━━━ Selected passage
Ropucha Class Amphibious Landing Ship “Yamal” (Ямал), callsign RHV42 (РХЖ42), highlights the problems with using Latin Russian versus Cyrillic Russian. A direct translation of the ships name would be Ämal if it was used as the CW callsign. Knowledge of Russian alphabets certainly helps with monitoring the Russians – photo by Photo by Yörük Işık

How to track the ships

I’ll list some of the frequencies required later on, but the best place to start is to monitor 12464 kHz during the day from 0600z to 1800z; and 8345 kHz overnight from 1800z to 0600z. This isn’t always the case as propagation has its way sometimes and the ships will try the other frequency, but these are the primary ship frequencies to start with and their associated times of use. The Russians work in the majority using a duplex system with the HQ’s using their own frequencies to transmit on. Whilst all of the HQ’s will have an operator listening out on the primary ship frequencies, the ships will be listening to their HQ frequency (frequencies) only. The only other frequency the ships will be listening to is that that has been allocated to RIW for that day in case Moscow wants to get in contact with them, or for flash messages. Some of the ships ignore their home base and send direct to Moscow, and then sometimes if a ships HQ doesn’t answer them they’ll try another to relay on the message for them. I want to cover message types and methods in greater detail in another article so for this one I’m going to concentrate on the message type that allows us to pinpoint the location of the ships.

So how do we do it? It’s actually quite easy, and the Russians use another western method to give us this information. For some reason they use the same code used by NOAA for Marine Surface Weather Observations, the FM-13-X-SHIP. Whether these reports are sent on to NOAA or not, we don’t know, but I doubt it. The Russians have their own Hydrographic units as you’ll see in a moment or by looking at my callsign list and we can only presume that they use this code as it’s already there and they don’t have to think up their own method.

If you’re not familiar with the FM-13 code then here’s a link that will take you to the 150 page PDF file on their website. Below though is an example message sent by RKB91 (РКБ91) – Altay Class Tanker “Kola”:

RKB91 605 16 22 1000 605 = SML FOR RJH45 RJD38 =
22061 99572 10081 41598 43408 10004 40110 51024 70202 8////
22252 00140 22012 = + RKB91

What we have here is a combination of both the Russian navy signal method (line 1) followed by the FM-13 code, ending with the Russian message system again. To decode the first line:
RKB91 = callsign
605 = message number
16 = number of groups in message
22 = date
1000 = Moscow time (this was sent at 0600z, but there’s now a three hour time difference between Moscow and UTC)
━━━━━━
━━━ Source excerpt
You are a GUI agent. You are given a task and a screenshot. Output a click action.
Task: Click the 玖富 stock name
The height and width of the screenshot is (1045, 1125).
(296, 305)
━━━━━━
> Task to carry out
Answer these questions using the passage about tracking Russian ships.
(a) Which frequency should be monitored overnight, from 1800z to 0600z?
(b) Which NOAA code do the Russians use for the messages that reveal ship locations?
(c) In the first line of the example message sent by RKB91, what does "16" stand for?

> Completed task
(a) 8345 kHz
(b) The FM-13-X-SHIP code for Marine Surface Weather Observations
(c) The number of groups in the message